A third priority is in energy. The presenters cite an 11 percent increase in energy production in 2005, and urges the country to speed up "in a big way" domestic fuel and power sources, modernize existing power stations, research renewable energies like wind and bio-energy, expand he use of energy-efficient devices and better manage the nation's energy. In addition, there is the previously mentioned planned development of oil exploration and exploitation technologies.

A fourth priority is in advanced technology, particularly in the IT field. In fact, while the previous three are mentioned prominently throughout the various SPA presentations, the overall "development of science and technology" is listed as one of the three agenda items for the SPA session, after the review and plans for the Cabinet and the review and plans for the budget. While science and technology only see a 3.1 percent jump in budget allocation in 2006, there are plenty of ambitious goals. The speakers "stressed the need to intensify the scientific and technical revolutions as required by principles of the IT age in the new century." Science and technology is supposed to solve the agricultural issue, the natural resource issue and the energy issue.
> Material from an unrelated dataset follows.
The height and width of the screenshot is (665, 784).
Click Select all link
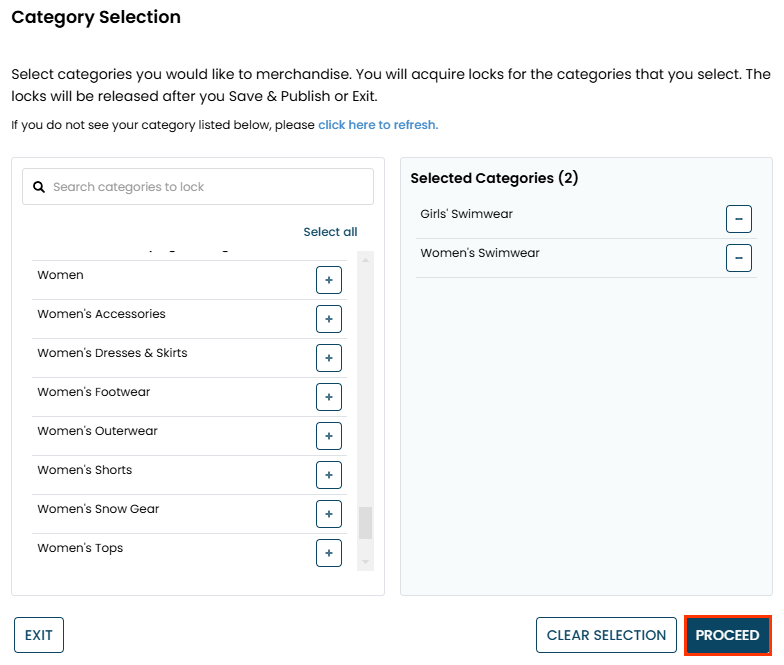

It is also supposed to lay the backbone for a nationwide information network that, coupled with focused education, will turn North Korea into "a power in software development." There are also proposals to create high-tech "hub" cities, where scientists can concentrate and train, conduct research and develop new technologies in intellectual communities under state sponsorship.

While these are the core priorities, there are other interesting bits to note.

First and foremost is he repeated emphasis on the need to expand exports, find new export markets, integrate economically with "overseas Koreans" and others and create various JVs to increase he flow of technology into North Korea and to adapt to the "the changed circumstances and realistic demand." This need for international economic cooperation and trade is repeated several times, and fits with the economic experimentation Kim Jong Il has mandated with the loss of North Korea's former economic sponsors.

On the social front (which will see a three percent increase in expenditures over 2005), there is attention paid to increasing food supplies (perhaps the top priority), the mention of a "new social insurance payment system by enterprises" (unclear exactly what it is, but apparently a nice way of saying heavier taxes on businesses), a "popular policy of health care," and "improving services for the people and bolstering land upbuilding and city management as the householder responsible for the people's living," an apparent reference to a new housing policy, and perhaps the completion and upgrade of half-completed housing projects that dot the countryside all around Pyongyang.

In general, the new plans call for a long-term building up of North Korean infrastructure, technology and social services through the use of foreign assistance and interaction. It is simply a very generalized roadmap to fulfill the economic experimentation that the nuclear crisis was supposed to pave the way for. The question, given North Korea's snail-like ability to alter its plans and course, is whether Pyongyang intends to try this out in spite of the unresolved nuclear crisis, or if Pyongyang is signaling that it will resolve the nuclear issue so as to get on with its new economic strengthening. And given the current opinions in Washington, it would seem that North Korea has but a few weeks or a few months at best to make that decision.